Curve25519 implementation is both the most blessed and cursed code in the world.
On one hand, it has the cleanest math and attracted the best minds to work on it. Now the code deployed in most projects have been fully optimized, and formally verified to be mathematically correct and secure. One of the biggest accomplishment in crypto applications in recent years.
On the other hand, the monstrous, machine-generated assembly or C code will give any unsuspected programmer a heart attack.
Seriously, "you are not expected to understand this."
BTW, human-understandable implementations do exist...
/me now trying to implement it in PDP-11 assembly...
This paper is even better, fully annotated commentary of TweetNaCl's X25519 code. https://martin.kleppmann.com/papers/curve25519.pdf
Now I need to find a way to do carry propagation on smaller limbs.

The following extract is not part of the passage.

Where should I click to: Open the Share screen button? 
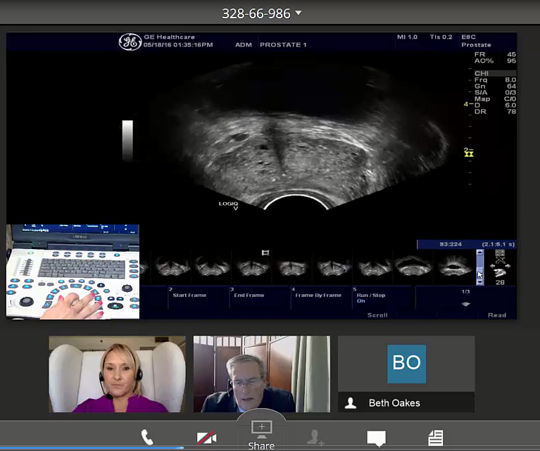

Two papers all "cheated" by representing 256-bit bignum using 16 x 64-bit integers to ensure they never overflow, avoiding the need to carry completely, but it would be too slow on the PDP-11..
Michael Hutter & Peter Schwabe's code for 8-bit Atmel chips look like a good start, but it also features multi-thousand lines of fully-unrolled and semi-machine generated code. No macros, the same thing just repeats over and over again, not the easiest thing to read... 🙈
Just figured out the One Weird Trick to add numbers mod 2^255 - 19 for Curve25519. The actual normalization is only needed at the last moment, meanwhile, during the many calculations, you don't reduce results to mod 2^255 - 19, but to mod 2^256 - 38. Now the computer can calculate mod 2^256 automatically due to integer overflow. The only problem is the result is off by 38, so you simply add 38 if the most significant byte has overflowed. Neat.
I was staring at the screen for an entire afternoon and trying to understand why the carry propagation is performed twice in Curve25519 modular additions, no idea at all... Why is the second carry necessary?
Later, after a web search, I found a historical OpenSSL bug caused by not doing the second carry... Okay, I'm glad I'm not the only one who doesn't understand it.
Bignum with 15-bit integers work surprisingly well. It only takes 2 instructions to simulate a carry. And coincidentally, Curve25519 works on a 255-bit finite field, not 256-bit, so a field element is representable in exactly 17 words and the fast modular reduction trick still works. It's also naturally represented in octal, PDP-11's preferred number system.